Jamaica’s foreign debt which nearly equaled 90 % of its domestic budget and the worldwide oil crisis in 1979 pushed Manley to accept the emergency aid from the International Monetary Fund (IMF), pushing Jamaica into even more economic vulnerability towards the United States (Thomson 2009: 199). The more intrusive economic imperialism of the United States upon Jamaica and more generally upon the Caribbean reflected the power dynamics of western societies to neutralize the expansion of Fidel Castro’s socialism during the Cold War. The JLP’s leader Edward Seaga supported by the United States won the 1980’s elections, whose political reforms increased Jamaican’s dependence to Reagan’s free market policies that reinforced the implementation of racial capitalism in Jamaica. It is the complex interaction of a contextual Cold War, colorblind national identity and the plantocratic system rooted in British and US imperialism that colors the postcolonial living realities of inner-city people of Kingston.
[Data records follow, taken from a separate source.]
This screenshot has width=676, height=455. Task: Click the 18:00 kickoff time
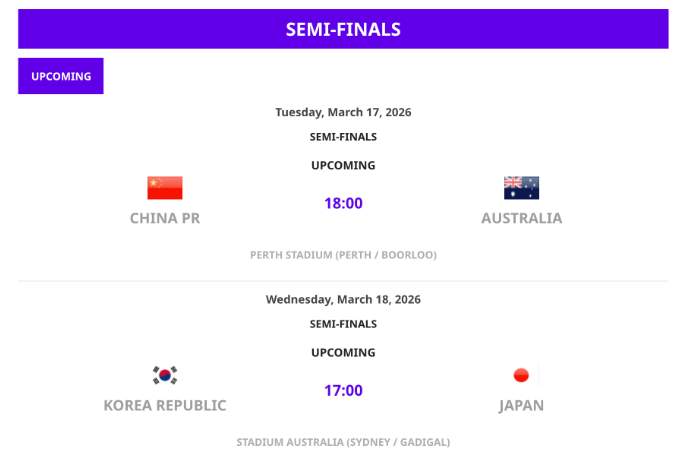[x=343, y=203]
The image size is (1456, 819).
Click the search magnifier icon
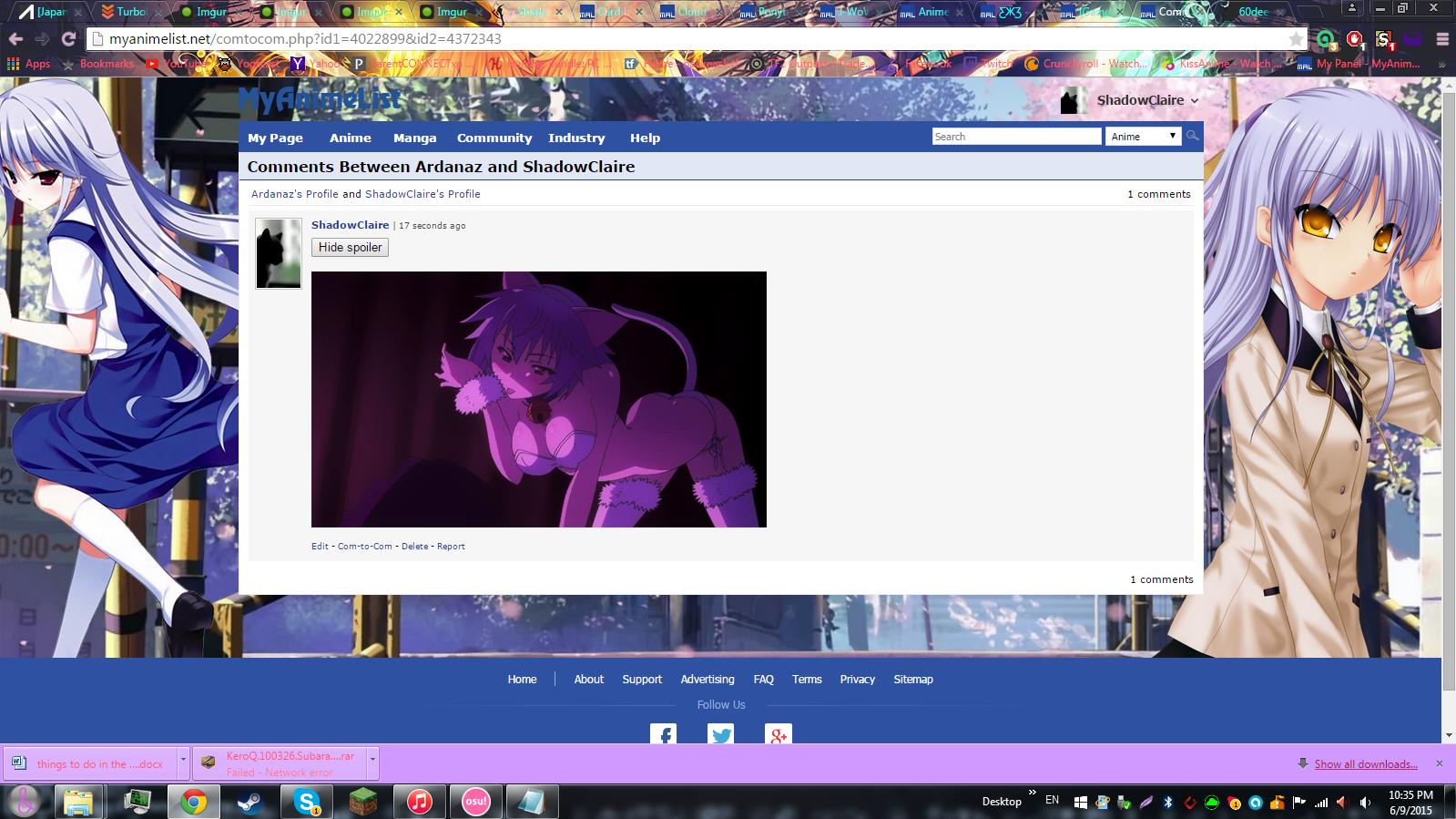pos(1192,136)
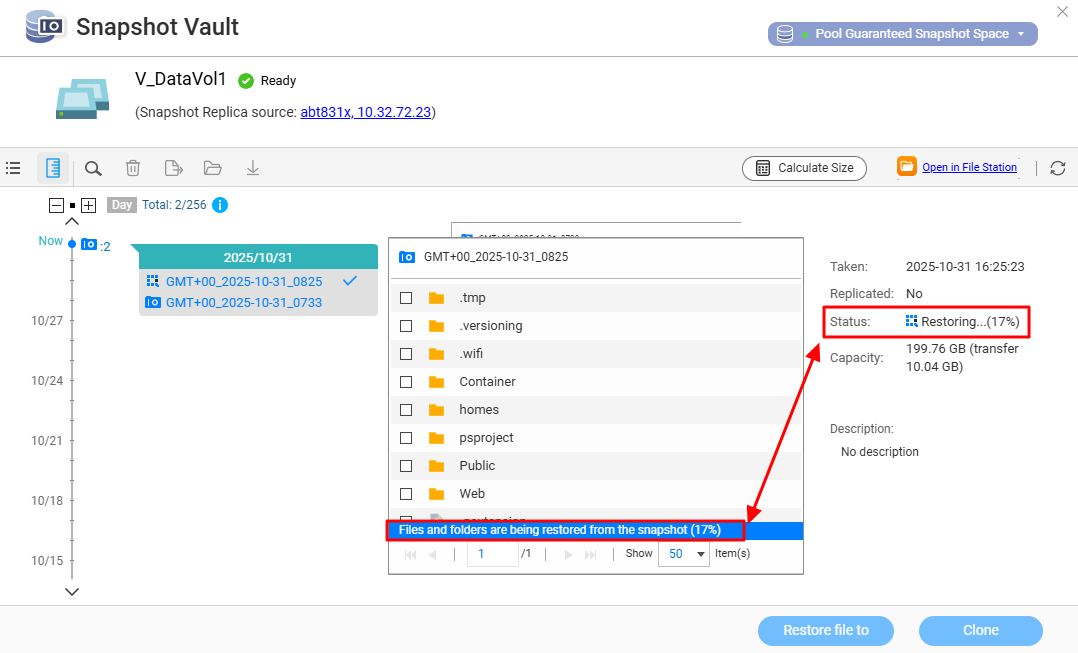Click the trash delete snapshot icon

pos(133,168)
Thomson’s work on identifying the conditions of a “postcolonial malaise” in Jamaica is very insightful to scrutinize, how the consolidation of whiteness and Britishness in Jamaica, rooted in the values of respectability and colorblindness, is relational to a refusal for poor black people to embody them23.
Abbildung in dieser Leseprobe nicht enthalten
iv. Tamby, Cyrielle (Mai 2018): Wappings Thursday, Kingston Jamaica.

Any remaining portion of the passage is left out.